Repository files navigation

IRS 990 Admin

This is a helper application to make sense of the 990 xml filings described here--but it's not needed to simply read those filings--for reading filings see IRSx . This application generates the bindings that 990-xml-reader uses to standardize 990 returns by doing two things: counting xpath entries in actual 990 XML returns, and extracting documentation and other metadata from .XSD schema files.

This was written in python2 and hasn't been tested in python3.

Installation

Clone this repository. It's recommended that you generate a virtual env for this code to live in. Install the dependencies with $ pip install -r requirements.txt.

The settings.py file automatically includes a local_settings.py file, which contains sensitive information and is not included in this repository. Start by copying the local_settings-example.py file to local_settings.py and set the needed values there. You will likely need to set the database configuration variables and template locations. You will need to make django's initial migration and apply it, i.e., from the django application's main directory, run

# run existing migrations
$ python manage.py migrate 
# generate and run migrations for schemas and filings
$ python manage.py makemigrations schemas
$ python manage.py migrate schemas
$ python manage.py makemigrations filings
$ python manage.py migrate filings

Getting the xml files

The simplest way to download all the raw xml files (~55GB uncompressed) to local disk is to sync a local directory to the master S3 bucket using AWS' command line tools. Doing so requires configuring the CLI tool--see more here. Note that you may want to first sync your own S3 bucket to the master bucket and then download from there.

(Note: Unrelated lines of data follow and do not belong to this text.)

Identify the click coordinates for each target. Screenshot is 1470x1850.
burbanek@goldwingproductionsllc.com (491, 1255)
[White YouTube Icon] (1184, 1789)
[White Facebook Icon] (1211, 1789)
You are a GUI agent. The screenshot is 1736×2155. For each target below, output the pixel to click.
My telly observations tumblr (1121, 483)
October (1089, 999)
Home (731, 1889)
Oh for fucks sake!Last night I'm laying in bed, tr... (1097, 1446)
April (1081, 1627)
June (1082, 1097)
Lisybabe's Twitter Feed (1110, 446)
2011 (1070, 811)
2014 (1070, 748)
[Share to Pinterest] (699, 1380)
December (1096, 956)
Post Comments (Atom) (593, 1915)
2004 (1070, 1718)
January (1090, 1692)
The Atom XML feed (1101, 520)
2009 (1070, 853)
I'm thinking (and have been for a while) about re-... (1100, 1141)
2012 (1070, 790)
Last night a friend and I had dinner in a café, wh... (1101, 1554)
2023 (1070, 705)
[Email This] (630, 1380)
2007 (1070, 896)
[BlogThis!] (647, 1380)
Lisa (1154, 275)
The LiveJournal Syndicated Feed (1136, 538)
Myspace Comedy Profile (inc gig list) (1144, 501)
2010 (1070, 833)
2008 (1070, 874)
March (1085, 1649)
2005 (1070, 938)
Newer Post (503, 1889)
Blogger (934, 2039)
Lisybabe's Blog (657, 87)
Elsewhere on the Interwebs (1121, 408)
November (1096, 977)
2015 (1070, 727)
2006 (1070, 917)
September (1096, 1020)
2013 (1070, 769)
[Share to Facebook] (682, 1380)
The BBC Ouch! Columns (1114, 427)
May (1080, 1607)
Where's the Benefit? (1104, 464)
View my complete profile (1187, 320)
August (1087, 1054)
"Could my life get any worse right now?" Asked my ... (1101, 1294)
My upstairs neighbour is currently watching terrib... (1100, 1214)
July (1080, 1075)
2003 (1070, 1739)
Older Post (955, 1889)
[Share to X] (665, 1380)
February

Whatever the case, you want the files to go to the path defined in LOCAL_DATA_DIR in the local_settings.py file. If you just copied the local settings from this file it should be BASE_DIR/irs_data/

It can take a while to do a complete sync, if you're logged in you probably want to use nohup to run it like this.

$ nohup aws s3 sync s3://irs-form-990/ /full/path/to/LOCAL_DATA_DIR/ &

Processing the files

Filing model

Commands:

retrieve_annual_file

Refresh the yearly csv file. Takes the four-digit year as a positional argument

$ manage.py retrieve_annual_file 2017

enter_yearly_submissions

Read the yearly csv file line by line and add new lines to the xml_submission model if they don't exist. Lines are added in bulk at the end.

$ python manage.py enter_yearly_submissions 2017

run_new_filings

This command will automatically add new filings. In it's current implementation it retrieves the filings if they are not present--it might be a good strategy to use s3's sync command upstream if this is a significant update.

$ python manage.py run\_new\_filings

It works by processing all the XML_Submissions where json_set is false. There are really two steps as it now runs: converting the file into a standardized json and then entering that into "flattened" relational tables. When each filing is entered, it's given a ProcessedFiling object.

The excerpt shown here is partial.